== Task details ==
Please output the items between the lines holding "What do you" and "coordinates (848, 211).", inclusive, reproducing them exactly.

== Source material ==
* * * *
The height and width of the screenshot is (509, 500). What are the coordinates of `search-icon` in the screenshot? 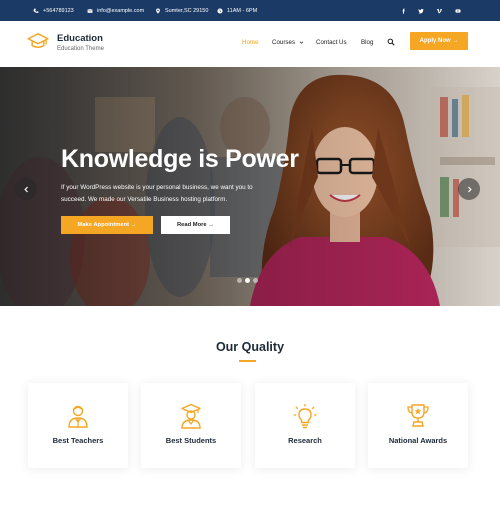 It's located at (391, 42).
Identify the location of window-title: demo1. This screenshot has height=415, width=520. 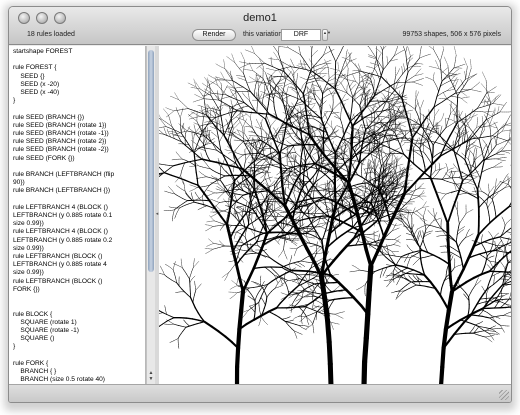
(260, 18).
* * * *
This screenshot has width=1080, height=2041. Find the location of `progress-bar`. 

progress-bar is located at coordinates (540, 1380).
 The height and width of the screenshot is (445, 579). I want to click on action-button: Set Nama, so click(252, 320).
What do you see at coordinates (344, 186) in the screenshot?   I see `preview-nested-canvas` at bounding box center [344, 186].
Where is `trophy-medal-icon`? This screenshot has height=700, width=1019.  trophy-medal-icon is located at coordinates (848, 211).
* * * *
== Written solution ==
What do you see at coordinates (344, 186) in the screenshot?   I see `preview-nested-canvas` at bounding box center [344, 186].
Where is `trophy-medal-icon`? This screenshot has height=700, width=1019.  trophy-medal-icon is located at coordinates (848, 211).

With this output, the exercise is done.